Predicting treatment related imaging changes (TRICs) after radiosurgery for brain metastases using treatment dose and conformality metrics.

作者信息

Taylor B Frazier, Knisely Jonathan P, Qian Jack M, Yu James B, Chiang Veronica L

机构信息

Yale School of Medicine, Department of Therapeutic Radiology, 15 York Street, New Haven, CT 06510, USA.

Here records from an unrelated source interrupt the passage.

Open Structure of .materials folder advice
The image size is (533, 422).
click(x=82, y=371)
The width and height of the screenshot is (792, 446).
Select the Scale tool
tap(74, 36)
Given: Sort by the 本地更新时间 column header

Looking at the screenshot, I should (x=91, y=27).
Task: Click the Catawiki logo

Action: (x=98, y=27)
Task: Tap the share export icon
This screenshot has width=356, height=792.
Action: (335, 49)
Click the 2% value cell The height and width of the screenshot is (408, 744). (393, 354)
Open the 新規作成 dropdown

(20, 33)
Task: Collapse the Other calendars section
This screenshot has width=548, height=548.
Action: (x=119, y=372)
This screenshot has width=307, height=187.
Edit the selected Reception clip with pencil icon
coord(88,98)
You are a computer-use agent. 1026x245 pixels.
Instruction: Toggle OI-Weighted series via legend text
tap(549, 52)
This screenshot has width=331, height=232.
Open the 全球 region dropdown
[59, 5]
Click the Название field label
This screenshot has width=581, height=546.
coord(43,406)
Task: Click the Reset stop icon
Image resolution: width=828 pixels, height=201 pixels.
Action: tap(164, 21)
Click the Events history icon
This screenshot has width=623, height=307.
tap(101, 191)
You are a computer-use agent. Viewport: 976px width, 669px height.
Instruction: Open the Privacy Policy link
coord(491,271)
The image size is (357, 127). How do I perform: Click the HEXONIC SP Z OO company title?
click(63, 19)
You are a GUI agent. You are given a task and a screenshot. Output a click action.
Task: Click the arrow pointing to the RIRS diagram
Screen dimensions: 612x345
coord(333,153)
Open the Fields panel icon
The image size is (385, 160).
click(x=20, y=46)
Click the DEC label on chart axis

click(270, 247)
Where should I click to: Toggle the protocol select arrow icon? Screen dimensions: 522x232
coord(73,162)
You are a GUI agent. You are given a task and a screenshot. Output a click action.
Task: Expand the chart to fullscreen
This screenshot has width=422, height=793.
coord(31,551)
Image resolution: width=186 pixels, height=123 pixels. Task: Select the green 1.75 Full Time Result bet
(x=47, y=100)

Department of Radiation Medicine, North Shore-Long Island Jewish Health System and Hofstra-North Shore-LIJ School of Medicine, 300 Community Drive, Manhasset, NY 11030, USA.

出版信息

J Radiosurg SBRT. 2016;4(1):53-60.

Abstract

PURPOSE

Treatment-related imaging changes (TRICs) after stereotactic radiosurgery (SRS) involves the benign transient enlargement of radiographic lesions after treatment. Identifying the radiation dose volumes and conformality metrics associated with TRICs for different post-treatment periods would be helpful and improve clinical decision making.

METHODS

367 metastases in 113 patients were treated using Gamma Knife SRS between 1/1/2007-12/31/2009. Each metastasis was measured at each imaging follow-up to detect TRICs (defined as ≥ 20% increase in volume). Fluctuations in small volume lesions (less than 108 mm) were ignored given widely variable conformity indices (CI) for small volumes. The Karolinska Adverse Radiation Effect (KARE) factor, Paddick's CI, Shaw's CI, tumor volume (TV), 10 Gy (V10) and 12 Gy (V12) volumes, and prescription isodose volume (PIV) were calculated.

RESULTS

From 0-6 months, all measures correlated with the incidence of TRICs (p<.001), except KARE, which was inversely correlated. During the 6-12 month period all measures except KARE were still correlated. Beyond 12 months, no correlation was found between any of the measures and the development of TRICs.

CONCLUSIONS

All metrics except KARE were associated with TRICs from 0-12 months only. Additional patient and treatment factors may become dominant at greater times after SRS.

摘要

目的

立体定向放射外科治疗(SRS)后与治疗相关的影像改变(TRICs)包括治疗后影像学病灶的良性短暂增大。确定不同治疗后时期与TRICs相关的辐射剂量体积和适形度指标将有助于改善临床决策。

方法

2007年1月1日至2009年12月31日期间,使用伽玛刀SRS对113例患者的367处转移灶进行了治疗。每次影像随访时对每个转移灶进行测量,以检测TRICs(定义为体积增加≥20%)。鉴于小体积病灶(小于108立方毫米)的适形指数(CI)变化很大,忽略其波动。计算了卡罗林斯卡不良放射效应(KARE)因子、帕迪克CI、肖CI、肿瘤体积(TV)、10 Gy(V10)和12 Gy(V12)体积以及处方等剂量体积(PIV)。

结果

在0至6个月期间,除KARE因子呈负相关外,所有测量指标均与TRICs的发生率相关(p<0.001)。在6至12个月期间,除KARE外的所有测量指标仍具有相关性。12个月后,未发现任何测量指标与TRICs的发生之间存在相关性。

结论

除KARE外,所有指标仅在0至12个月期间与TRICs相关。在SRS后的更长时间,其他患者和治疗因素可能起主导作用。